Origine et histoire du Château de Villemolin
Le château de Villemolin, implanté sur la commune d’Anthien dans la Nièvre, trouve ses origines au XVe siècle sous la forme d’une motte féodale entourée de fossés et d’un « hostel fort ». Des traces de poteries romaines et de ciment suggèrent une occupation antique, bien que non confirmée. Au XVIIe siècle, Aloph de Certaines, seigneur de Villemolin et chevalier de l’Ordre de Saint-Michel, entreprend des restaurations majeures, notamment sur les tours de l’aile Est, après les guerres de Religion. Les cannonières et les boiseries de la tour Nord-Est datent de cette période.
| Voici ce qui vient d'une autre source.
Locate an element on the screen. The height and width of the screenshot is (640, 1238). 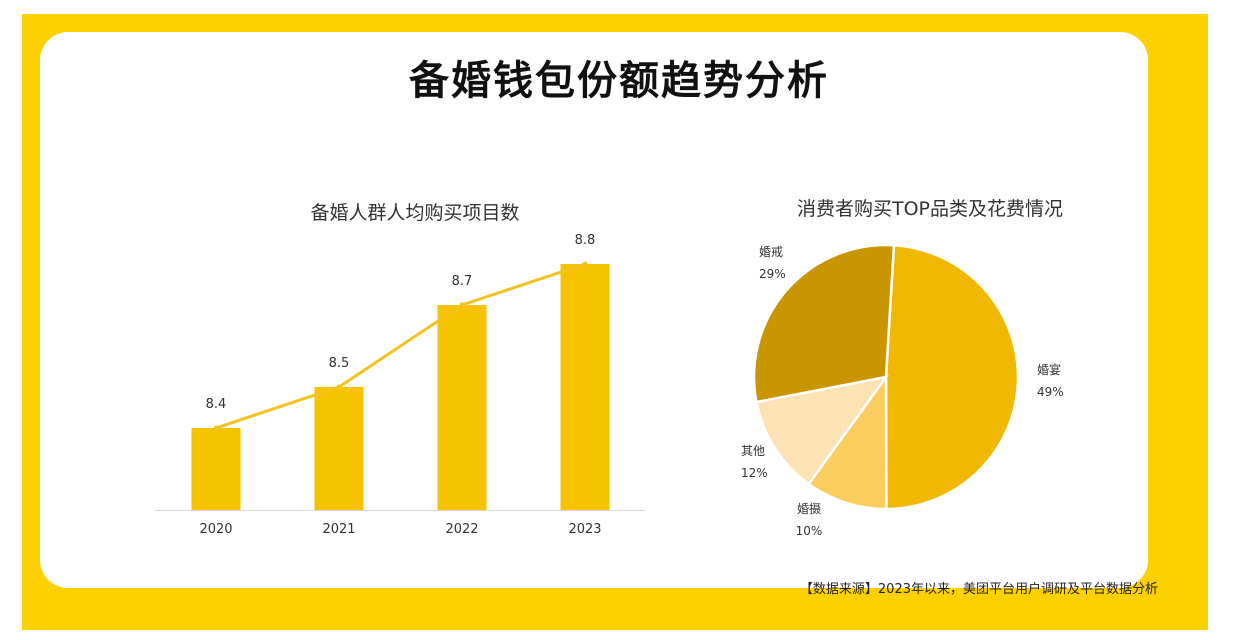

Au XVIIIe siècle, Pierre-Jean de Certaines agrandit le château en ajoutant l’aile Sud et une terrasse, tout en décorant les salons avec des boiseries Louis XVI. La Révolution française épargne le domaine grâce à l’intervention des autorités locales en faveur de Pierre-Jean, arrêté puis libéré en 1795. La chapelle, construite en 1839 dans un style néo-gothique par Edmond de Certaines, abrite une pietà classée du XVIIe siècle, offerte par les chartreux de la chartreuse Sainte-Marie du Val Saint-Georges.
Le XIXe siècle marque une phase de transformations néo-médiévales et néo-Renaissance sous Joseph de Certaines, avec l’ajout de mâchicoulis, d’une troisième tour, et la redécoration du vestibule. Le parc à l’anglaise, dessiné en 1838, et les communs (orangerie, écuries, glacière) complètent l’ensemble. Depuis 1538, le château est resté dans la famille de Certaines, transmise par héritage.
Classé partiellement aux Monuments Historiques (chapelle en 1978, ensemble en 2002), le château se visite depuis 1976. Il a servi de décor aux films Le Mystère de la chambre jaune et Le Parfum de la dame en noir en 2002. Son architecture mêle des éléments défensifs médiévaux, des aménagements classiques, et des ajouts romantiques, reflétant près de six siècles d’histoire.
Les propriétaires successifs, comme Étienne de Certaines (XVIe siècle) ou Aloph de Certaines (XVIIe siècle), ont façonné le domaine. La seigneurie, initialement partagée entre les familles de la Corcelle, de Champignolle et de Bascoing, est unifiée sous les de Certaines à partir de 1626. Le château illustre ainsi l’évolution des goûts architecturaux et des modes de vie de l’aristocratie nivernaise.